Introduction Gingival recession is one of the most common mucogingival deformities requiring surgical correction. The American Academy of Periodontology Regeneration Workshop recommended connective tissue graft (CTG) combined with coronally advanced flap (CAF) for the treatment of Miller Class I and II single-tooth gingival recession. The disadvantages of harvesting autogenous tissue include postoperative bleeding, pain and discomfort at the donor site, restricted tissue supply, increased morbidity and prolonged operative times. Acellular dermal matrix (ADM) contains undamaged collagen and elastin matrices that can be used as a substitute for CTG during root coverage procedures. However, the use of ADM is still controversial. The objective of this split-mouth; randomised, controlled, clinical study is to evaluate the long-term effects of ADM graft (ADMG) combined with CAF on root coverage, aesthetics and patient satisfaction for the treatment of single gingival recession with thin gingival phenotype.
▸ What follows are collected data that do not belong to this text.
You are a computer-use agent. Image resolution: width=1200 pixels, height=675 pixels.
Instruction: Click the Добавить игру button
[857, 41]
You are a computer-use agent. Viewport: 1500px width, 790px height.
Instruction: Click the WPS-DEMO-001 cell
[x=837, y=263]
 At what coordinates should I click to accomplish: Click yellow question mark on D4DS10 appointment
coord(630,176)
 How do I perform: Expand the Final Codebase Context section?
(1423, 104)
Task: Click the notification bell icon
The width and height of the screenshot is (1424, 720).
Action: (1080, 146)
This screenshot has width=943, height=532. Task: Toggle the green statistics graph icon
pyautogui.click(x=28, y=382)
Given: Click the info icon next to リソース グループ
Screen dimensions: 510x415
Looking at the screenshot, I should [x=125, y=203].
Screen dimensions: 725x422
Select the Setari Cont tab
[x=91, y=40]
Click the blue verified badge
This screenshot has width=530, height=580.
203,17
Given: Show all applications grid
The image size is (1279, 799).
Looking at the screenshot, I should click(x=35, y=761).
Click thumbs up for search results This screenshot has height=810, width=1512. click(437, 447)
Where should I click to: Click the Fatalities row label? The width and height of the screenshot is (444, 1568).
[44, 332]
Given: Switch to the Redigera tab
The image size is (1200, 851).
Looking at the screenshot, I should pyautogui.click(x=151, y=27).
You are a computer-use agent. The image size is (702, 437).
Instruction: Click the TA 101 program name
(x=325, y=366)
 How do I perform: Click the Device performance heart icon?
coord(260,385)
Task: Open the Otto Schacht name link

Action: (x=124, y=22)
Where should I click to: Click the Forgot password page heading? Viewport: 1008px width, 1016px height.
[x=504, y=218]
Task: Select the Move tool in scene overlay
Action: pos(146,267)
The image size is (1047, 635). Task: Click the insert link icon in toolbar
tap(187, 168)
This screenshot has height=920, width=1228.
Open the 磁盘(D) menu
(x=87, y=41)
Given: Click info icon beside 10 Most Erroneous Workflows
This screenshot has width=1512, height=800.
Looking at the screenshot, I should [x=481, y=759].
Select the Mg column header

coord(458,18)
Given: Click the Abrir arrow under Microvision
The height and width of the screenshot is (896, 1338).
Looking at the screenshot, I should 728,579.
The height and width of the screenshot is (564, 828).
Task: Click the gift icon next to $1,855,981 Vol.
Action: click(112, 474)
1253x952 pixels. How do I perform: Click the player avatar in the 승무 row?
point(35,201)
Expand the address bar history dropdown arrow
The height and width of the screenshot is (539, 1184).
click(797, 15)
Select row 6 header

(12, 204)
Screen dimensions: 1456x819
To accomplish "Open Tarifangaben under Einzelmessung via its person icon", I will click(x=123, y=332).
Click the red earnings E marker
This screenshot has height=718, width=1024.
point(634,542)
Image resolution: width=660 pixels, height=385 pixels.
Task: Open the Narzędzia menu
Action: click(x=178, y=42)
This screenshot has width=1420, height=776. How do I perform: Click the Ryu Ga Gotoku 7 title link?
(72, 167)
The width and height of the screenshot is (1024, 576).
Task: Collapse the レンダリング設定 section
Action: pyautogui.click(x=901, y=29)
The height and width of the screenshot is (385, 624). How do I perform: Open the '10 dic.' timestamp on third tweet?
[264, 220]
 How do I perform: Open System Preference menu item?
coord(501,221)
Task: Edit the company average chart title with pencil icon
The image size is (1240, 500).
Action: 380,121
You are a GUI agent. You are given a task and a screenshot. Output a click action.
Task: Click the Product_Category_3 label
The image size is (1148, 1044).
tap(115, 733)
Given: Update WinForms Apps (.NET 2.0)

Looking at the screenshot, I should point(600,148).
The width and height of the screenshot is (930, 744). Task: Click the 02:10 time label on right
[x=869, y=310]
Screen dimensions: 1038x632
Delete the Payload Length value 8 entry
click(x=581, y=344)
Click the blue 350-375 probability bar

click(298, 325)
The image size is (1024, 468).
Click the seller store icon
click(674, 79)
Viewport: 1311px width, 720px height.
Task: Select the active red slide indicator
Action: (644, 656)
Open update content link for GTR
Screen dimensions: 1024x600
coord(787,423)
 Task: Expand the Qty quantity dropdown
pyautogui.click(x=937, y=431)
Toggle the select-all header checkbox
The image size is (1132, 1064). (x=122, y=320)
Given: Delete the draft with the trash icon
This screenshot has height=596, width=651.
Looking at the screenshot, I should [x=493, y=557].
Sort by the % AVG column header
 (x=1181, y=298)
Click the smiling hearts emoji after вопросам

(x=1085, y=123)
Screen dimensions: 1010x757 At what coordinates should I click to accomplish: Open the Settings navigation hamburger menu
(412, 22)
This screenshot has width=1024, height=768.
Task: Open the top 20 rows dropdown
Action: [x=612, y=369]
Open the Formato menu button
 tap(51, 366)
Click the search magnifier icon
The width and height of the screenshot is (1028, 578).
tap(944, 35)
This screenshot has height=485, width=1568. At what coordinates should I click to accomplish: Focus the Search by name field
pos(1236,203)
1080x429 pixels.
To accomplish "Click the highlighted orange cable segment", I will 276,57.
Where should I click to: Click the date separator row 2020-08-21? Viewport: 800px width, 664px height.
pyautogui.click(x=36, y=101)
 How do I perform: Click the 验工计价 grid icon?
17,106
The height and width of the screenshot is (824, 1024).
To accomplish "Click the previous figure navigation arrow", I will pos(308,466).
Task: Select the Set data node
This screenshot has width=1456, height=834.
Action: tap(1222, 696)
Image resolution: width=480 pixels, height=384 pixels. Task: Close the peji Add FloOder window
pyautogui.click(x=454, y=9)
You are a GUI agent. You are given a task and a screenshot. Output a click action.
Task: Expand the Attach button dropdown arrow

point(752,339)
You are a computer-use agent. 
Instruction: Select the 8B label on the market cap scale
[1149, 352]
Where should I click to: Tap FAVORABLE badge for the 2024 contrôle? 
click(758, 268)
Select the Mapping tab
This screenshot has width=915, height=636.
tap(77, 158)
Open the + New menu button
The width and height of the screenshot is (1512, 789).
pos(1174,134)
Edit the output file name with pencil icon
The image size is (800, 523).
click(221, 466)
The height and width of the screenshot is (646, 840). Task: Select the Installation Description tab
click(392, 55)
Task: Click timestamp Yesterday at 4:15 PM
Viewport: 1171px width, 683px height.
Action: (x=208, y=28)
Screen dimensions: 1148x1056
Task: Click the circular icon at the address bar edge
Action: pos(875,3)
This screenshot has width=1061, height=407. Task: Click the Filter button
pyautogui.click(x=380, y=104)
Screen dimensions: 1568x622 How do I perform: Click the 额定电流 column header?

Methods and analysis Forty participants with bilateral Miller Class I/II gingival recession will be randomised to receive an ADMG on one side and CTG on the contralateral side, combined with CAF. Gingival recession depth, gingival recession width and keratinised tissue width will be measured at baseline, 2 weeks and 1, 3, 6, 12 and 24 months. Mean root coverage, complete root coverage, root coverage aesthetic score, colour change (∆E) and patient satisfaction will be assessed during follow-up visits.

Ethics and dissemination The present study has received approval from the Ethics Committee of Peking University School and Hospital of Stomatology (PKUSSIRB-202054029). Data of this study will be registered with the International Clinical Trials Registry Platform. Additionally, we will disseminate the results through scientific journal.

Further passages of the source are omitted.